━━ Records provided

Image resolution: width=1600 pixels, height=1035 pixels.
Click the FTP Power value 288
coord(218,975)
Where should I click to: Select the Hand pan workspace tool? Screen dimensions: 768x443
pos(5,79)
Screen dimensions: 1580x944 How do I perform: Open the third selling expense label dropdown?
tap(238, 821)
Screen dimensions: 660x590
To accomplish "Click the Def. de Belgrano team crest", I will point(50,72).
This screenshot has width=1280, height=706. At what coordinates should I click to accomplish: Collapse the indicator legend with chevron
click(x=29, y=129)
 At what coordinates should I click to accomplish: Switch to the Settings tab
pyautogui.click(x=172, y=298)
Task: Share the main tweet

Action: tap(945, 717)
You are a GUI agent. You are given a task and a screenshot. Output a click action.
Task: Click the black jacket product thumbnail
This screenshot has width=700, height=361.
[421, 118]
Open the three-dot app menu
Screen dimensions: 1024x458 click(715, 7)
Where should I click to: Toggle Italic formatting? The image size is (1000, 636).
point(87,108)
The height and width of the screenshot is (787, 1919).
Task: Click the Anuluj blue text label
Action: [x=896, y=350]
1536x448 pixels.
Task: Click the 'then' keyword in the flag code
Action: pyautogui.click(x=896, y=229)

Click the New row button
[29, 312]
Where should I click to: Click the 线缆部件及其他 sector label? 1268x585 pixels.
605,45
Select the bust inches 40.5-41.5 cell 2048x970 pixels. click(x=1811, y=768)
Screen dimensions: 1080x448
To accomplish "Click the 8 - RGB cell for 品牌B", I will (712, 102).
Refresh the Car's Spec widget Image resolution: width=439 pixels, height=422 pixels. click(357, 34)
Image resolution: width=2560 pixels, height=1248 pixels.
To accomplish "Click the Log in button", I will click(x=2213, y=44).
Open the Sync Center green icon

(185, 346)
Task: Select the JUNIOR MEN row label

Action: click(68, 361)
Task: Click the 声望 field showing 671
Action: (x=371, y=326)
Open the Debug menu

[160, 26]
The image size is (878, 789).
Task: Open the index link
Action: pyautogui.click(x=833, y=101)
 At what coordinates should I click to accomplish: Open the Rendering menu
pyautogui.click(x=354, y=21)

━━━━

Task objective:
Please render the data above as a JSON list of strings, one string per line, leaving out blank lines. Begin at the line that contains "Refresh the Car's" and continue through the last line of the data.

Response to the exercise:
[
  "Refresh the Car's Spec widget Image resolution: width=439 pixels, height=422 pixels. click(357, 34)",
  "Image resolution: width=2560 pixels, height=1248 pixels.",
  "To accomplish \"Click the Log in button\", I will click(x=2213, y=44).",
  "Open the Sync Center green icon",
  "(185, 346)",
  "Task: Select the JUNIOR MEN row label",
  "Action: click(68, 361)",
  "Task: Click the 声望 field showing 671",
  "Action: (x=371, y=326)",
  "Open the Debug menu",
  "[160, 26]",
  "The image size is (878, 789).",
  "Task: Open the index link",
  "Action: pyautogui.click(x=833, y=101)",
  " At what coordinates should I click to accomplish: Open the Rendering menu",
  "pyautogui.click(x=354, y=21)"
]